In early 2016 I was asked to produce a collection of work for Swarm, an exhibition that focused on the decline of the honey bee - using visual art as a way to communicate a serious ecological issue and engaging the audience by suggesting ways in which they could help.
I decided to investigate the seasonal forage available to bees, contacting local bee keeping associations and the North York Moors National Park Authority, as well as scouring the extensive RHS bee friendly plant list.
Using an online database of images from a Scanning Electron Microscope (SEM) for reference, I hand carved and modelled porcelain specimens of larger than life pollen grains, allowing the viewer into this beautiful and hidden microscopic world.
Even though there were hundreds of different flowers, trees and shrubs to choose from, I was surprised to see how similar the textures and structures of the pollen grains were, also a prevalence for 3 and 6 fold symmetry became apparent. After looking at over 200 SEM images of pollen grains I finally decided on 21 specimens that were visually different from each other, flowered in the right season and could be grown in the garden at home.
I created 3 large wall pieces, Spring, Summer and Autumn, which show what bees are foraging on at different times of the year and, importantly, what you could be growing in your garden to help stop their decline.
Individual framed specimens, £160
Seasonal frames: 9 specimens, £1200
How are they made?
Each piece starts life as a flat circle of clay.
Over the course of 3 days the geometrical structure is built up and I add as much of the detailing as is possible in a 1 part mould - the joy of undercuts!

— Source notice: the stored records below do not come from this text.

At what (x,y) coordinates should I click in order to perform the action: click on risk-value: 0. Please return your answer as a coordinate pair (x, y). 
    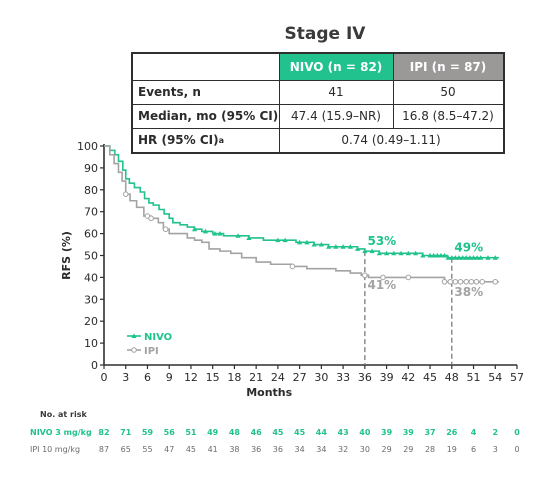
    Looking at the image, I should click on (517, 432).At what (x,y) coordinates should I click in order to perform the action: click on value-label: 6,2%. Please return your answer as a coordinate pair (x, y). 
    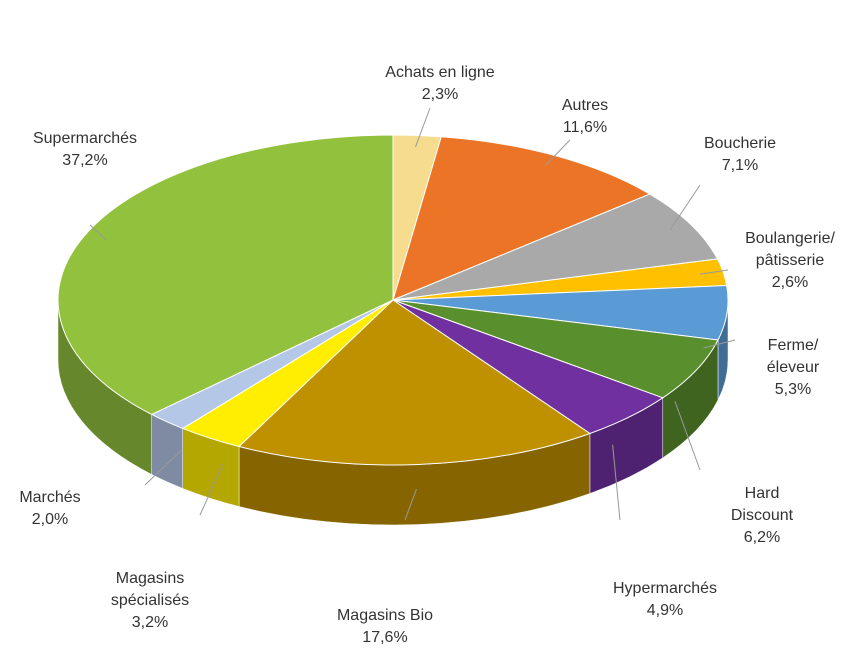
    Looking at the image, I should click on (762, 538).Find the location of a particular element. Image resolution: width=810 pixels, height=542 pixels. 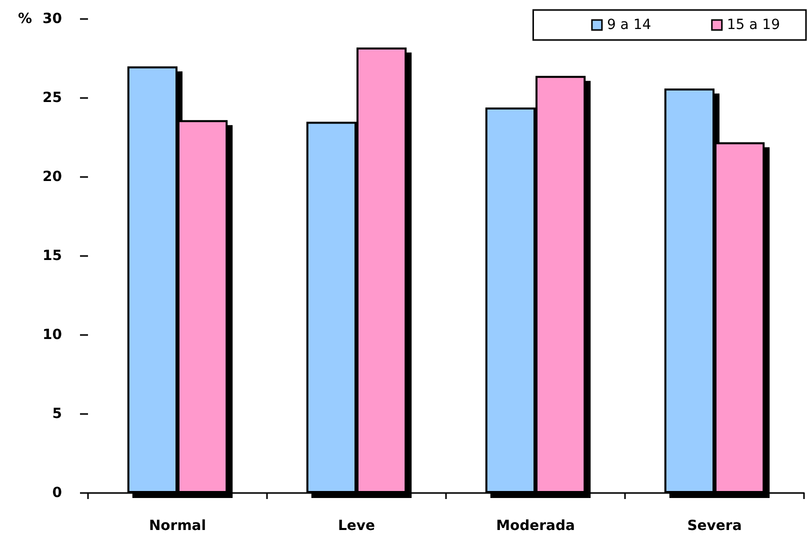

y-tick-label: 5 is located at coordinates (57, 414).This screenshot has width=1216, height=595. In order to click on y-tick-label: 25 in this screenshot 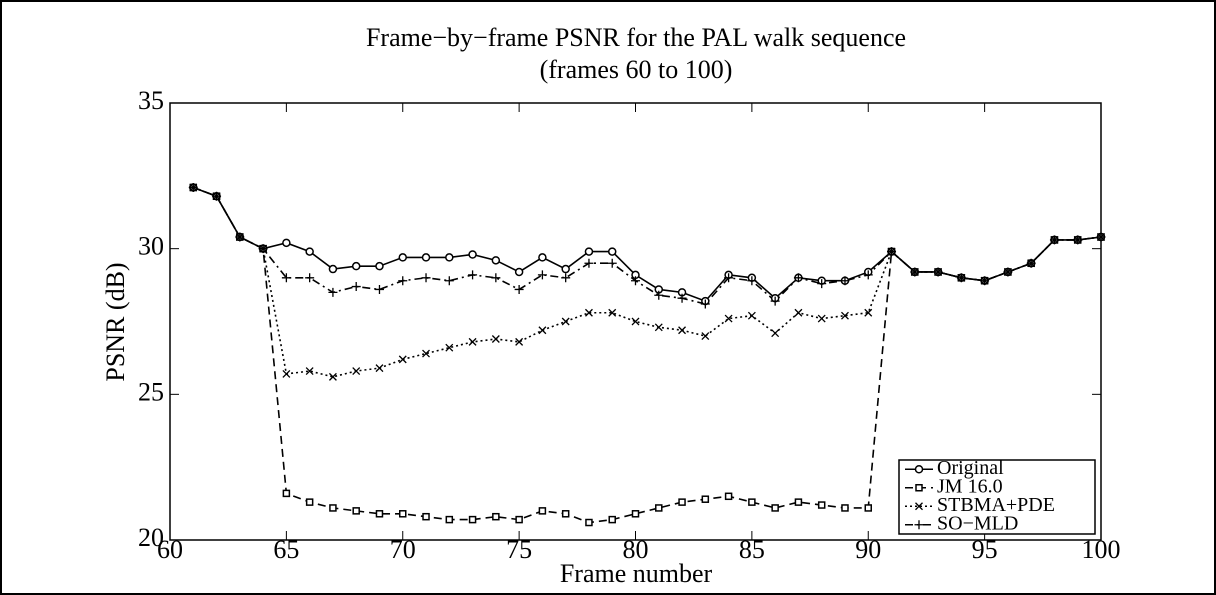, I will do `click(151, 392)`.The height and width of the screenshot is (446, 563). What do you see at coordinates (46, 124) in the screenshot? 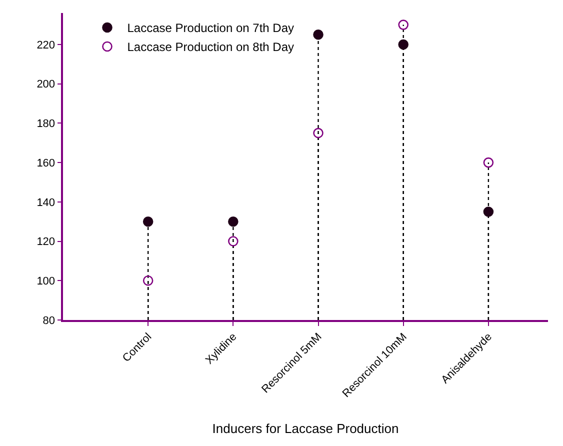
I see `y-tick-label: 180` at bounding box center [46, 124].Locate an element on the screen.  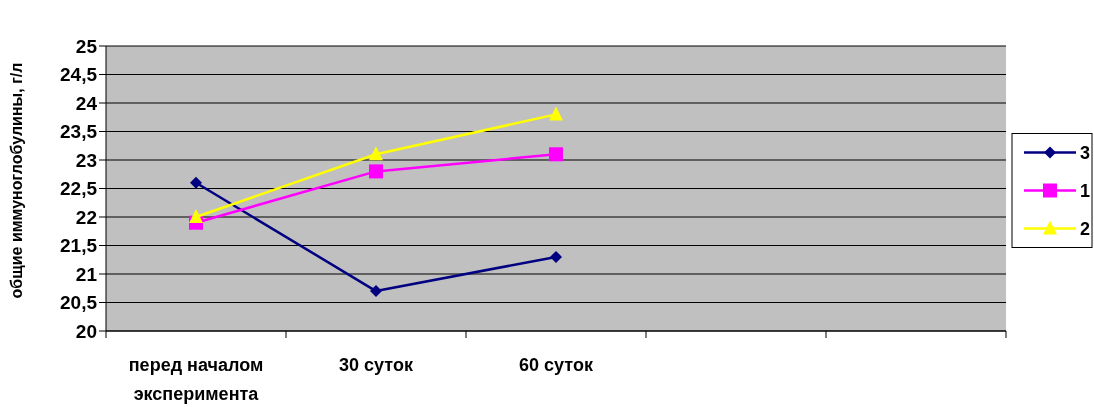
y-tick-label: 20,5 is located at coordinates (79, 303).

This flat piece is then cast in plaster to create a 'stamp' and after a week is dry enough to use. Porcelain is pressed into it, then removed and draped over a hump mould to create the convex pollen form. This is when the surfaces can be honed, elongating spikes, deepening textures and adding in details that the plaster stamp could not produce, such as the hundreds of needle holes on the Thistle specimen.
The plaster stamp allows production time to speed up, making the pieces affordable, but by working into the texture of each press I am able to ensure the highest level of detail and finish, producing a truly unique porcelain specimen every time.